The multidisciplinary web of the current NHS, with all its divisions and subsections, is adding more work to the patient’s plate. Not only do they need insight into their own body and the ability to detect if something is awry within, they also need significant understanding of how the healthcare system is structured, acknowledging its fragmented, overloaded context. I would wager that even most healthcare professionals struggle to navigate the system for themselves and their loved ones. Roles are ill-defined and confusing. Who do we approach for what?

“I would wager that even most healthcare professionals struggle to navigate the system for themselves and their loved ones.”

If GPs subspecialise too far down the rabbit hole they won’t be able to retain their grip on the solid ground of generalism, and the primary care system will change irrevocably. Ben Hoban wrote in BJGP Life recently that ‘despite our obligate generalism, we still act as consultants in the sense that other professionals within the practice team consult and refer patients to us.’ 2
Practice and policy seem focused on delegation and redirecting workload from GPs to other members of the multidisciplinary team, so that a GP’s time may be preserved for only the ‘complex cases’. The impact of this seismic change in a GP’s day job will be profound on the future GP workforce, who will surely be deskilled in so many fundamental principles of delivering primary care.
Also, it is clear that the more efficient we are, the more time fills with other tasks. The quantity of work therefore increases, but also its quality risks decreasing, according to Burkeman, because by ‘attempting to eliminate only the tedious experiences, we accidentally end up eliminating things we didn’t realise we valued until they were gone.’ Continuity is the first victim of such a societal progression.
How do people make decisions about how to navigate the healthcare system? Surely they are formed based on experience, word of mouth, comparison to others, our own anxiety, and that of those around us. We take in information and use it to decide whether we are bad enough to go to A&E when we know from the news that there’s a 17-hour wait just to be assessed by the triage nurse.

“Do we have sufficient time factored into our working day[?] … I believe the answer is no.”
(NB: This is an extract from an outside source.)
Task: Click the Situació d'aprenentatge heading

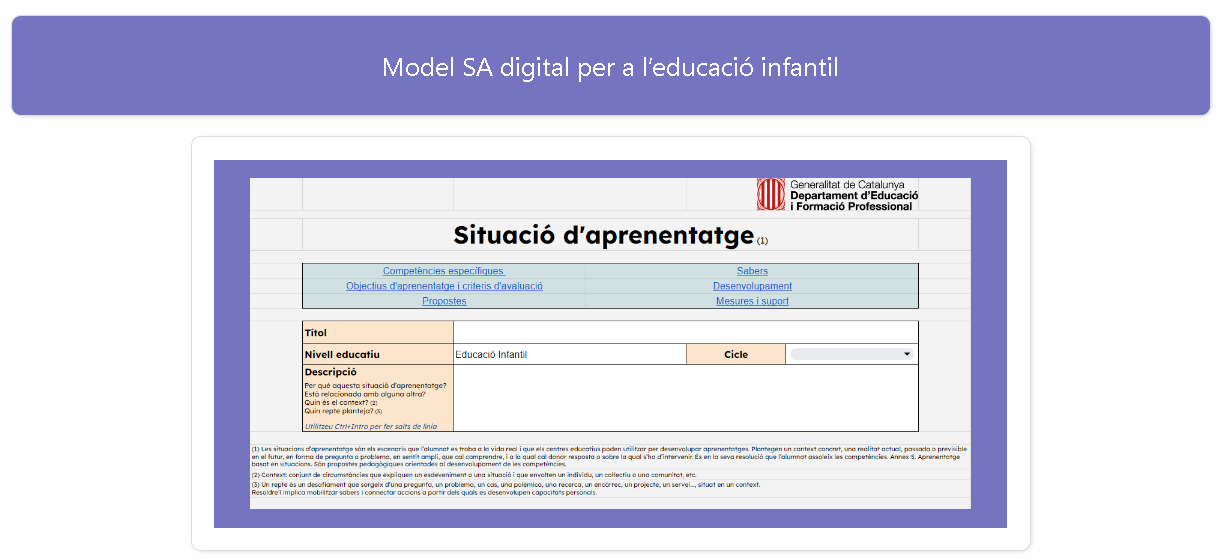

Patients have good intentions. They want to use the services in the right way and constantly seek validation. A huge part of a GP’s job now, due to the changes in society and the healthcare system, is to help patients navigate its complexity. Do we have sufficient time factored into our working day to do this? Even with the best will in the world and strategic delegation to multidisciplinary colleagues, I believe that the answer is no.
Ultimately, Burkeman’s recurring point is that:
‘Convenience culture seduces us into imagining that we might find room for everything important by eliminating only life’s tedious tasks. But … You have to choose a few things, sacrifice everything else, and deal with the inevitable sense of loss that results.’
We can’t have everything, but we need to have sufficient insight into our own needs, as patients and healthcare professionals, to be able to make informed choices about what we want from our healthcare service, which will in turn affect how we navigate and interact with it.
Featured book: Oliver Burkeman, Four Thousand Weeks: Time Management for Mortals, Vintage, 2022, PB, 288pp, £8.99, 978-1784704001.
References
1. Burkeman O. Four Thousand Weeks. Bungay: Vintage, 2022.